● **What is required**:
Gather from the material every line that contains the string "dimensions".

● **Records shown**:
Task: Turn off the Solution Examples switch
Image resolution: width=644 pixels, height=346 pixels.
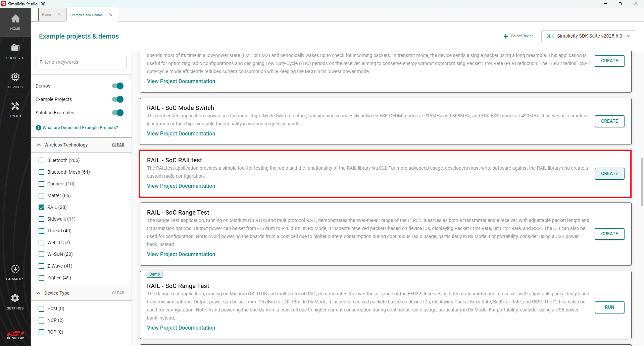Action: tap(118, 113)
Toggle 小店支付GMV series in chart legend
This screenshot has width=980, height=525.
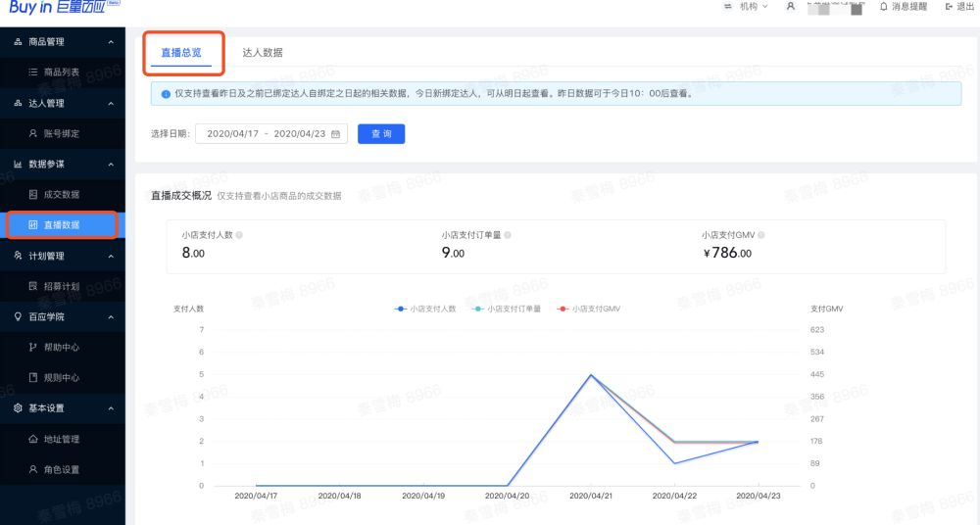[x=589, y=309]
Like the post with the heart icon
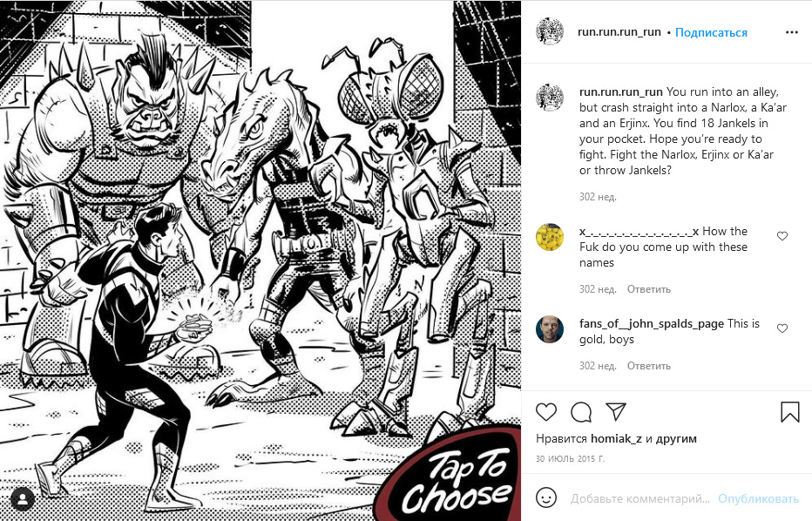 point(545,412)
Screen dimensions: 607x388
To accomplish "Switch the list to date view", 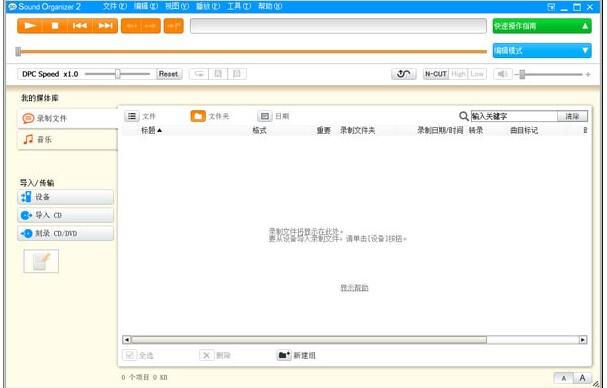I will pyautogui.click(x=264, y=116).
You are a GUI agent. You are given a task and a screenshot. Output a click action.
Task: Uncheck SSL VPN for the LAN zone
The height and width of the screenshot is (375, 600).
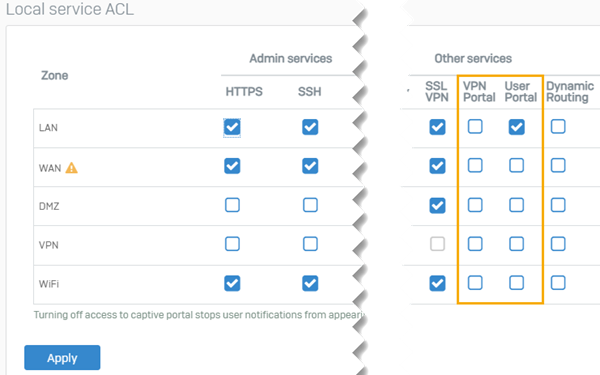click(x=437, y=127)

* * *

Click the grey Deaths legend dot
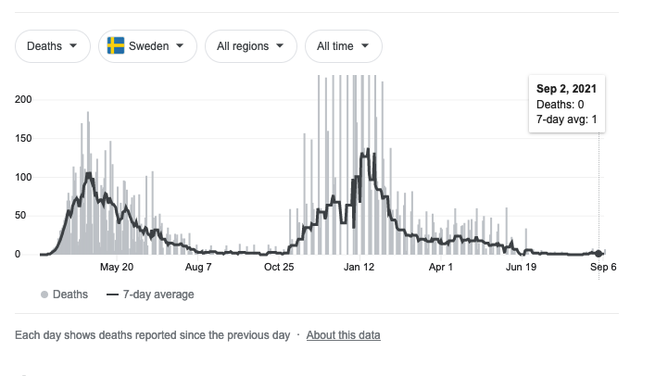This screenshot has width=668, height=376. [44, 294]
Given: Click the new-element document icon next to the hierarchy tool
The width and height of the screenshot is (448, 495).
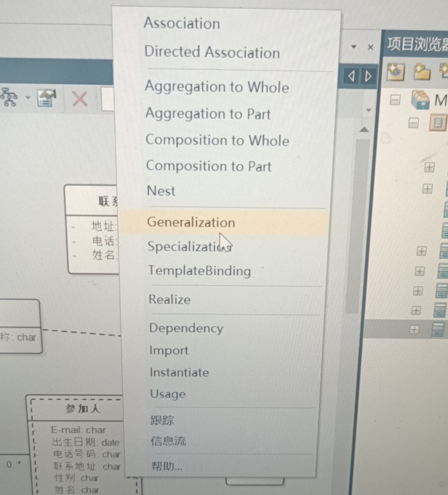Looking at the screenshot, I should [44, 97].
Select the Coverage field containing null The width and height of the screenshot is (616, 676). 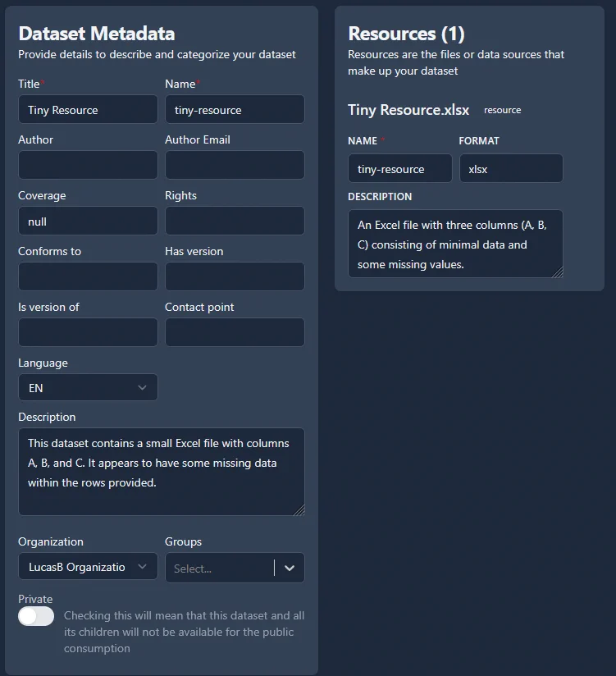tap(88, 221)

* * *

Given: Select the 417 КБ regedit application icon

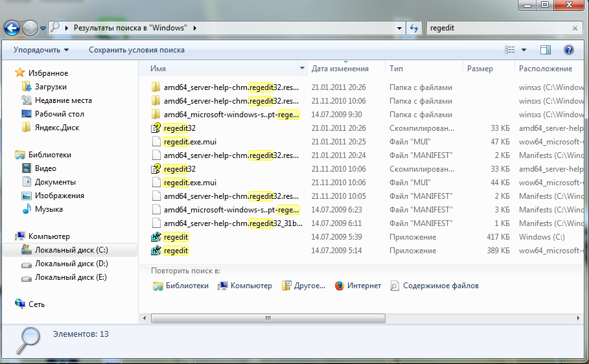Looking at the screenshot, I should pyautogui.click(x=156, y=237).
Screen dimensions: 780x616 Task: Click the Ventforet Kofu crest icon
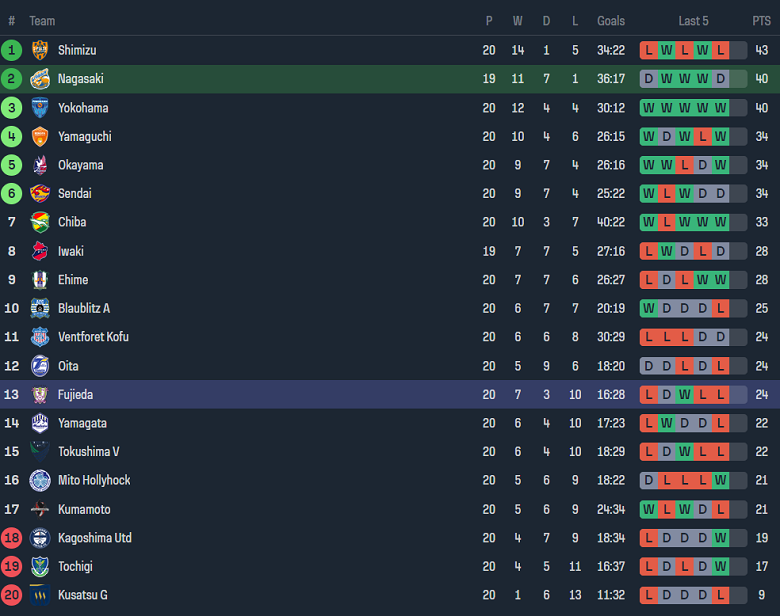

● **Response**:
Screen dimensions: 607x388
Screen dimensions: 780x616 Task: Click the Ventforet Kofu crest icon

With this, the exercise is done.